• _Your task_
Look over the material below and count the lines that include "resolution". Give only the total.

*** Data provided ***

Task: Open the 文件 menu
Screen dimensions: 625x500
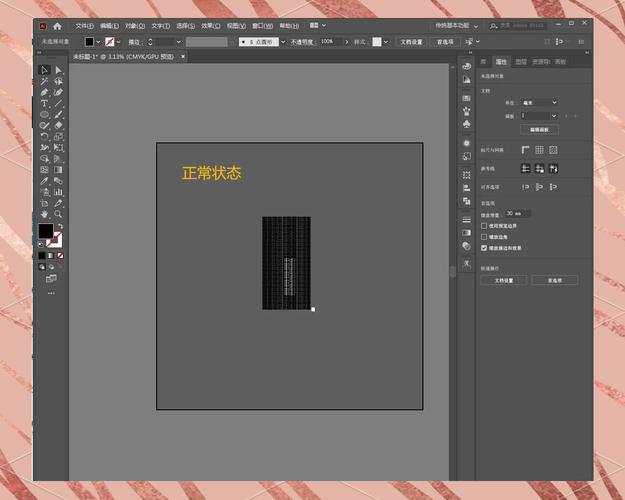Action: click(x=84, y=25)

***
*** Data provided ***

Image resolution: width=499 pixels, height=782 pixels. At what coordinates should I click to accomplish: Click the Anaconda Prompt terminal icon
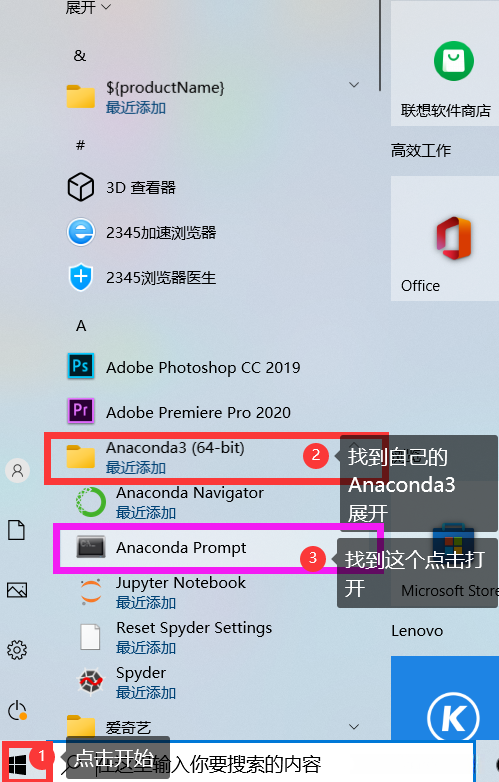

***
*** Data provided ***

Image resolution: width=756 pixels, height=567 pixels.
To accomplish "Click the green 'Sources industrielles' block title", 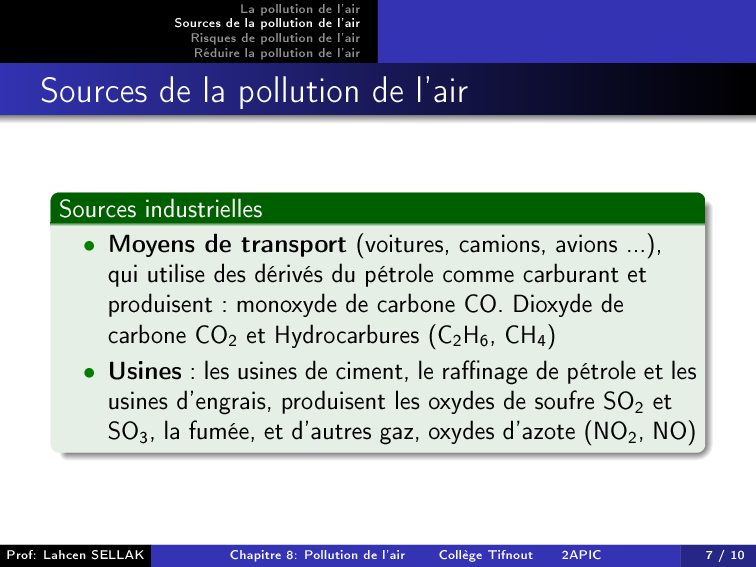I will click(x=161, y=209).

***

• _Your response_
2